**WORK ORDER:** Nothing below is to be printed except the lines between the line holding "[Seguir en X] (139, 2495)" and the line holding "[Amiibo News] (117, 76)", inclusive, each exactly as it appears.

═══

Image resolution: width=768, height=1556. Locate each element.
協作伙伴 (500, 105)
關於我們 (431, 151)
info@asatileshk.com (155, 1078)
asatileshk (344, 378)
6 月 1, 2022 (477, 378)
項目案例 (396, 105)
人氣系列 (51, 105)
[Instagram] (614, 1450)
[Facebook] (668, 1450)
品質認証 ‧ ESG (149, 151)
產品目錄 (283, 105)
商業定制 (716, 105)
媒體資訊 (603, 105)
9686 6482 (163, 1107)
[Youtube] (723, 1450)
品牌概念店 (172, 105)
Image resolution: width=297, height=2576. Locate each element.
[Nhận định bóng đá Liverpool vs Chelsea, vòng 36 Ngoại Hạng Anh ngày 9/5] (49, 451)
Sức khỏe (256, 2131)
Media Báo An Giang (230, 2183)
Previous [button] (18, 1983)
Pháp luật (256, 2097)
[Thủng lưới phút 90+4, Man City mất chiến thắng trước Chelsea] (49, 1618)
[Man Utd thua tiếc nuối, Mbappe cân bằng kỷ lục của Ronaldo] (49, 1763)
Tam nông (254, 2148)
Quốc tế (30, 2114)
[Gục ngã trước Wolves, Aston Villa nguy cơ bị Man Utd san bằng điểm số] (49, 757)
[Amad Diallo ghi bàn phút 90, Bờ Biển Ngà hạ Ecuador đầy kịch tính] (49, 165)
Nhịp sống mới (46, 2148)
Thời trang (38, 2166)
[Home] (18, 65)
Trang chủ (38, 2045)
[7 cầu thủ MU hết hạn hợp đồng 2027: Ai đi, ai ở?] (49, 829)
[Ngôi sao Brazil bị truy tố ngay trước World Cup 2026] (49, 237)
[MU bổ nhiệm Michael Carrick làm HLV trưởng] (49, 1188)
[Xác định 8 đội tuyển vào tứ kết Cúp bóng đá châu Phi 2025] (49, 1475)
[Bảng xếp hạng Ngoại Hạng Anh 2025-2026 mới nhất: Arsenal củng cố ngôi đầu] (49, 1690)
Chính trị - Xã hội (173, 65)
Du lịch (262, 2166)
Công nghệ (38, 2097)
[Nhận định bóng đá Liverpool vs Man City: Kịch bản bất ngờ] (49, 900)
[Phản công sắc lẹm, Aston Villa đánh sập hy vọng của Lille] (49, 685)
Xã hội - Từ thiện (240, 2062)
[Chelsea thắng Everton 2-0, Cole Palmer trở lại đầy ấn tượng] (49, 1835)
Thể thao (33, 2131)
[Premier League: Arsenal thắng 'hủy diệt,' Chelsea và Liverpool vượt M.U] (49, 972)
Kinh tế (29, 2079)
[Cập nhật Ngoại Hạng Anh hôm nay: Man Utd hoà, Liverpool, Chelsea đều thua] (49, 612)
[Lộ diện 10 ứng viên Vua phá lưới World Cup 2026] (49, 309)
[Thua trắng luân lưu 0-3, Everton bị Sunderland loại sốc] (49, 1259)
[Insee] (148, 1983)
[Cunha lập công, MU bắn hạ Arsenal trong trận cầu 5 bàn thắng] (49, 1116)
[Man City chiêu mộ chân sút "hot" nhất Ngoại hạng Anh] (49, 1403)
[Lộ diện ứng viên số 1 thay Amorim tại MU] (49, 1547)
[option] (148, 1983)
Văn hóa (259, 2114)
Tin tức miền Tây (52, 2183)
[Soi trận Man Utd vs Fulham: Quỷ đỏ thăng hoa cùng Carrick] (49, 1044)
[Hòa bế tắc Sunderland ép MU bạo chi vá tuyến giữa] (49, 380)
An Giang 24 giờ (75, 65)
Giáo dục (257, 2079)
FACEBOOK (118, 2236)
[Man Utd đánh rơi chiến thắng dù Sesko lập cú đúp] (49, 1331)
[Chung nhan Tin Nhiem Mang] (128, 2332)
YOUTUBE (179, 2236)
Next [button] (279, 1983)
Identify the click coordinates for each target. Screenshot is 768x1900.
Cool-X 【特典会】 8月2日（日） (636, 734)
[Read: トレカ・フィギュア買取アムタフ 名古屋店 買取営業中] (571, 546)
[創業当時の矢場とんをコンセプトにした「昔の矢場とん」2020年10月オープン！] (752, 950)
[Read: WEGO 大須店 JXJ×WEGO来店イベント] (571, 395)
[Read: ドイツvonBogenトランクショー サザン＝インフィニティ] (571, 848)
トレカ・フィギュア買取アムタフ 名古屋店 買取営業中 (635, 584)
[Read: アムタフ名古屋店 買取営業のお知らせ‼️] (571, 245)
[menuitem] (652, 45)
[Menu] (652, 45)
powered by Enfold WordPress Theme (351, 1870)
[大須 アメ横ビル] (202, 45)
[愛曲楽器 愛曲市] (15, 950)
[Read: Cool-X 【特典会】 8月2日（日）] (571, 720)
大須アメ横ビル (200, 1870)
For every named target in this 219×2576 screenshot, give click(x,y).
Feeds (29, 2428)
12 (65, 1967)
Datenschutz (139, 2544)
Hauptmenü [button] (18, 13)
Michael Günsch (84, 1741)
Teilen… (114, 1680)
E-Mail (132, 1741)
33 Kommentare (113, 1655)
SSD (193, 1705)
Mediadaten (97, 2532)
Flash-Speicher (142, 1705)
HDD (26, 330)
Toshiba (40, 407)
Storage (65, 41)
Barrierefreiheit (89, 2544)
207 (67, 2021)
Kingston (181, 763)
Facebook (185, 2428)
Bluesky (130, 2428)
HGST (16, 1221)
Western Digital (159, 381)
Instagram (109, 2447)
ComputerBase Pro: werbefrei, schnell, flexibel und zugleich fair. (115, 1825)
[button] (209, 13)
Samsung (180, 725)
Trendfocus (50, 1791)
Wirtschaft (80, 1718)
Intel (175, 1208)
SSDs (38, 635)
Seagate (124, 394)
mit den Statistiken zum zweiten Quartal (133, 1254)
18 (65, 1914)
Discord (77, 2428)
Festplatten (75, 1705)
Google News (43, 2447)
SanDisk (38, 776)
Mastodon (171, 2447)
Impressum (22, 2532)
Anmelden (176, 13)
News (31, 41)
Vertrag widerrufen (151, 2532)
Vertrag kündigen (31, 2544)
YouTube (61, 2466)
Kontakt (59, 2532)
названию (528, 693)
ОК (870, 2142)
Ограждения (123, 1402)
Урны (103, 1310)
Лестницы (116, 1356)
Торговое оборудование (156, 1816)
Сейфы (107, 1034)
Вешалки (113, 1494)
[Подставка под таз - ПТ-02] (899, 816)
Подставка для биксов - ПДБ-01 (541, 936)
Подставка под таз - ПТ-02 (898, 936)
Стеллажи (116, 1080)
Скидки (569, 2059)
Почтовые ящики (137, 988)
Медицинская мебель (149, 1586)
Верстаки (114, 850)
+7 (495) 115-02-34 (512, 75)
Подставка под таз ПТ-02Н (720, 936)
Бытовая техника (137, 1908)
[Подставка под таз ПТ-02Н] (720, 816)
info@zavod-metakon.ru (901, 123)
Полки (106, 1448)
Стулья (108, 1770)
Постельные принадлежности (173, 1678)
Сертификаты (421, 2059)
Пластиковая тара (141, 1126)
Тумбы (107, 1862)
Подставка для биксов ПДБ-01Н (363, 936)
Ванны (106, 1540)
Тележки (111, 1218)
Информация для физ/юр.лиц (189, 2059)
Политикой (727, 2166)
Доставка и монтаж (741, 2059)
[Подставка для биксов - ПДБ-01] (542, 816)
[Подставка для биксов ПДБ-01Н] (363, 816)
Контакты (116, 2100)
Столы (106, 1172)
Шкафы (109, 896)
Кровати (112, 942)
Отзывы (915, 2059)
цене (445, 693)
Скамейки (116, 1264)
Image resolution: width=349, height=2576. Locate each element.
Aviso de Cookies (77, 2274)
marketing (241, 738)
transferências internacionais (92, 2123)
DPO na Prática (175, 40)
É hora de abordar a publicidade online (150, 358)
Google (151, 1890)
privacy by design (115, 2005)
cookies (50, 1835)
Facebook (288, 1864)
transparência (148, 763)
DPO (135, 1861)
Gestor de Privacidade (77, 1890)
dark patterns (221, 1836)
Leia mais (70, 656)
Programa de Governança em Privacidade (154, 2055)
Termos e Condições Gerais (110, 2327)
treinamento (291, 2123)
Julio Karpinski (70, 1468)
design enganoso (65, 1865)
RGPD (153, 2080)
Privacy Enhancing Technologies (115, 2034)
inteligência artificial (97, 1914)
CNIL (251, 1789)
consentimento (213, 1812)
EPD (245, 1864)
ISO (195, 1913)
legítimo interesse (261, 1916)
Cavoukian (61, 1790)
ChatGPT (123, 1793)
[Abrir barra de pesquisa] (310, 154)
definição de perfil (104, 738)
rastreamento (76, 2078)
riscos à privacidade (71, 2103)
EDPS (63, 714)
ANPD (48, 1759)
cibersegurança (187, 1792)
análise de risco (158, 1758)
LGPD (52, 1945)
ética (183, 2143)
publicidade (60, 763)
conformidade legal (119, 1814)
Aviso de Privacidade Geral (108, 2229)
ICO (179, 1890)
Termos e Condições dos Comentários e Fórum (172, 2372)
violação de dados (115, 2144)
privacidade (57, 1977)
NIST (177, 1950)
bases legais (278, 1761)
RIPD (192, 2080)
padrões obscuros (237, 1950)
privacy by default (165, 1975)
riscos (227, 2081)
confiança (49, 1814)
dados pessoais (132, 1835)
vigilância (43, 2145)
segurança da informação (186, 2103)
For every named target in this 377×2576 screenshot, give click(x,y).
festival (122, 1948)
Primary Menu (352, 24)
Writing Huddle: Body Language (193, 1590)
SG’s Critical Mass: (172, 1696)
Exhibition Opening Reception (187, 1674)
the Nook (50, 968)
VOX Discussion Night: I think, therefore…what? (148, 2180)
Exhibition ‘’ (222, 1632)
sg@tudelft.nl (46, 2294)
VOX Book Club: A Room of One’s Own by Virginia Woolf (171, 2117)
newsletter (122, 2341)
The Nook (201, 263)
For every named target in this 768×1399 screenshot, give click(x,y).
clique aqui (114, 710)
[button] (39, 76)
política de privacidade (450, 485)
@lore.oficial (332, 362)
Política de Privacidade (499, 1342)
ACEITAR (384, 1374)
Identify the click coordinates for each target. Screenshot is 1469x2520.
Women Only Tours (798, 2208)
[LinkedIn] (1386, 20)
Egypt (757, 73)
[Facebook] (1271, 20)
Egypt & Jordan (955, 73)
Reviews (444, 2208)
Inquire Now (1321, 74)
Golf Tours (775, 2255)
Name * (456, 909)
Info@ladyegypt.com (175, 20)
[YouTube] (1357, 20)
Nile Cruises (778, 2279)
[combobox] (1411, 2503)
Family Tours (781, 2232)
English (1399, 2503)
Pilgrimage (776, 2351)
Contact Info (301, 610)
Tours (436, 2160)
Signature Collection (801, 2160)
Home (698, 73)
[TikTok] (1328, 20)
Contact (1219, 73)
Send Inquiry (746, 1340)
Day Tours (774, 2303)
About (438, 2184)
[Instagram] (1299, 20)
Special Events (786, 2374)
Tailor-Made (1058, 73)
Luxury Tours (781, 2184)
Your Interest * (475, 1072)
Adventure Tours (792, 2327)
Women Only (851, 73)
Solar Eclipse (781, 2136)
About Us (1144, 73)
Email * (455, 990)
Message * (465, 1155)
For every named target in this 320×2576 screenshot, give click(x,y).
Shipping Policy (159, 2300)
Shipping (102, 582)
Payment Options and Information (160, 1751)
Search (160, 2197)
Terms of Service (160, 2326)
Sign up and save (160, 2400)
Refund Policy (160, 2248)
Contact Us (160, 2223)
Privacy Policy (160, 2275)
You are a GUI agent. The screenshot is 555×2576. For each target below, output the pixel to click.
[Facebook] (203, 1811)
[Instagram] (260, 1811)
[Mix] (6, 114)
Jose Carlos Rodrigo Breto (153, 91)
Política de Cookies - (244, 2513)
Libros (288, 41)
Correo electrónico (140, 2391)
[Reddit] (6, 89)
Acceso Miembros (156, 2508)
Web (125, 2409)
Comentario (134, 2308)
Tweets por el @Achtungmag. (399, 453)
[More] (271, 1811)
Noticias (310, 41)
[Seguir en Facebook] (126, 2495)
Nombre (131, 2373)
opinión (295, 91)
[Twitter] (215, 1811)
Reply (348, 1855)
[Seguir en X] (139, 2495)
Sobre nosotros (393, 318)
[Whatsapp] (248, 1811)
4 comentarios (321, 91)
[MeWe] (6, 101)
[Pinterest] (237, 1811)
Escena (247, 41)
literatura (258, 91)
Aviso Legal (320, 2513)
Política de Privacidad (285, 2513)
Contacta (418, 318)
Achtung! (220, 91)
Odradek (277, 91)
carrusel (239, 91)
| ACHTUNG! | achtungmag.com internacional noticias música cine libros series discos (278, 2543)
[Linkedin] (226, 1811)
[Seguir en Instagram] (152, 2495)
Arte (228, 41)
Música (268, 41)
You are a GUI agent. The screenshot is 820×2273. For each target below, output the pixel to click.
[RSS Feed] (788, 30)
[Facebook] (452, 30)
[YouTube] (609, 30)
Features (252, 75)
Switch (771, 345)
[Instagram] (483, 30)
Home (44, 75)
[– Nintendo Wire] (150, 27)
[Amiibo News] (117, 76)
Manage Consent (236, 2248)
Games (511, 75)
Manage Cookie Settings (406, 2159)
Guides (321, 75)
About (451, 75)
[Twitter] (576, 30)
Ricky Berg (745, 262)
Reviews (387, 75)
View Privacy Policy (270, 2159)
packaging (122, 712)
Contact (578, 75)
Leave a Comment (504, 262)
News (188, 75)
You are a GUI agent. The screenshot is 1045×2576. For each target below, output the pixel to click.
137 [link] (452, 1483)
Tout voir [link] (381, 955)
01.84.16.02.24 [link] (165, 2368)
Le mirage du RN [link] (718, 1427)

═══

**WRITTEN RESPONSE:**
[Seguir en X] (139, 2495)
Sobre nosotros (393, 318)
[Whatsapp] (248, 1811)
4 comentarios (321, 91)
[MeWe] (6, 101)
[Pinterest] (237, 1811)
Escena (247, 41)
literatura (258, 91)
Aviso Legal (320, 2513)
Política de Privacidad (285, 2513)
Contacta (418, 318)
Achtung! (220, 91)
Odradek (277, 91)
carrusel (239, 91)
| ACHTUNG! | achtungmag.com internacional noticias música cine libros series discos (278, 2543)
[Linkedin] (226, 1811)
[Seguir en Instagram] (152, 2495)
Arte (228, 41)
Música (268, 41)
You are a GUI agent. The screenshot is 820×2273. For each target below, output the pixel to click.
[RSS Feed] (788, 30)
[Facebook] (452, 30)
[YouTube] (609, 30)
Features (252, 75)
Switch (771, 345)
[Instagram] (483, 30)
Home (44, 75)
[– Nintendo Wire] (150, 27)
[Amiibo News] (117, 76)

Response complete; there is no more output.